Are Publishers Missing a Trick with Consumer-Centric Marketing?

Online Marketing

We’re aware of very few marketing campaigns in the publishing industry, but we’re all too familiar with big brands like Apple and Coca Cola dominating our media platforms and capturing or imaginations. So maybe it’s time for publishers to take a leaf out of the big brands’ books, so they can sell more copies of their own.

What are publishers doing wrong? Ask the pros

Source: Wikimedia

Many industry professionals would agree when I say publishers’ marketing skills need a little work. In his article for The Idea Logical Company, Mike Shatzkin discusses the idea that ‘publishing entrepreneurs were [when publishing houses started] motivated by the ideas for books, not by a better idea for production efficiency or marketing or sales innovation.’ Unfortunately, this attitude appears to have stuck with many publishers. According to The Bookseller, publishers had almost no relationship whatsoever with their readers when it all started. It claims ‘the entire supply chain of the publishing industry was set up around a premise that essentially ignored the end user’. After the rise of the digital era and, subsequently the birth of online bookselling, we changed the way we shopped, and the way we read. This article claims that ‘for the first time in almost 200 years, publishers had the opportunity to deal directly with their customers. Sadly, it was an opportunity that few grasped until very recently’. This failure to keep up with the times could partially explain why printed book sales have fallen over £150m in five years  and eBook sales have dropped 2.4% in 2015 for the first time since the digital age began.

What does the future look like?

Digital marketing firm Chadwick Canon shared its predictions about the direction of the book industry at the start of 2016. It claimed there would be a small rise in the sale of print, but a decline in the sale of eBooks, which is exactly what happened. It also predicted an increase in book marketing. A spokesperson for the firm wrote:

Publishing has tended to lag in marketing innovation, but more and more, we’re seeing it catch up as publishers and authors use strategic content creation and distribution to grow their fan bases and win buyers. In 2016, we’ll see this trend hit publishing hard, with the majority of successful authors, agents, and publishers tapping into the power of content.’

To ensure the survival of the book, we can only hope the firm’s predictions come true. Another change Chadwick Canon is foreseeing is that publishers will invest more in digital marketing. While publishers have always forked out thousands to external PR teams, word has it that may change. Canon says this needs to happen, as ‘the trends of our information culture necessitate the change. People consume media differently, with social platforms and short-form, app-based media (think blogs, BuzzFeed lists, etc.) trumping once big-time TV and traditional radio and news sites.’

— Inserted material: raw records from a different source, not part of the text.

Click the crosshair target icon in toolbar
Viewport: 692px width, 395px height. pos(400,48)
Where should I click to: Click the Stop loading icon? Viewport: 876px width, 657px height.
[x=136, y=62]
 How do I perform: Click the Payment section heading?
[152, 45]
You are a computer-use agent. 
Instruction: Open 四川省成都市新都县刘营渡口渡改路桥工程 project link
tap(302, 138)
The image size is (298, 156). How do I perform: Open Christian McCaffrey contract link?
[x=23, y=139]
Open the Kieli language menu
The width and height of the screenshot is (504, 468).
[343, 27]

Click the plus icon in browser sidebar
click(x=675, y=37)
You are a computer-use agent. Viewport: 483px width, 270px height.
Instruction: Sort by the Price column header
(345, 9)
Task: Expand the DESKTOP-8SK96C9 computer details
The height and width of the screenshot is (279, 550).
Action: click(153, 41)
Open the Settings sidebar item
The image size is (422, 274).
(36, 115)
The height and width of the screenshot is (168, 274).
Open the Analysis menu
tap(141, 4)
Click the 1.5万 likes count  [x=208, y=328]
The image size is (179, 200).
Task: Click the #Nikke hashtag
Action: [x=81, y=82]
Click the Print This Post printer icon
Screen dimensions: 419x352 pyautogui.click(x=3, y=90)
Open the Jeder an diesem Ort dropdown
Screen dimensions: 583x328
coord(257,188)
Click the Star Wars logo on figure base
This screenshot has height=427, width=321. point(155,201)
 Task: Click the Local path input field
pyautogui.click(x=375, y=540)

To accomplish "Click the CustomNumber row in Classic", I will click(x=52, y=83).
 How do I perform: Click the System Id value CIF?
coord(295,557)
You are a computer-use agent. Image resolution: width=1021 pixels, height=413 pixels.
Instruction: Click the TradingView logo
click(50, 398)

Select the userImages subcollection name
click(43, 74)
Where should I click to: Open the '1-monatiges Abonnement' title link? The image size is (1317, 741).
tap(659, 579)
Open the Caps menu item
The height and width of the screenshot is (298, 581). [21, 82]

When talking about the changes in the publishing industry now compared to 50 years ago, Mike Shatzkin wrote:

‘Those that didn’t make that transition [from editorially driven publishing houses to sales driven ones], expanding their sales forces and learning to reach more accounts with their books than their competitors, fell by the wayside. The new transition is to being marketing-driven. Those that develop marketing excellence will be the survivors as book publishing transitions more fully into the digital age.’

What’s going wrong?

Source: Wikimedia

Most publishers are given little to no advertising budget for each book, which puts them at a disadvantage in a world where consumers are overwhelmed by ads. But there are plenty of marketing strategies publishers can adopt which are completely free, the most obvious one being social media marketing.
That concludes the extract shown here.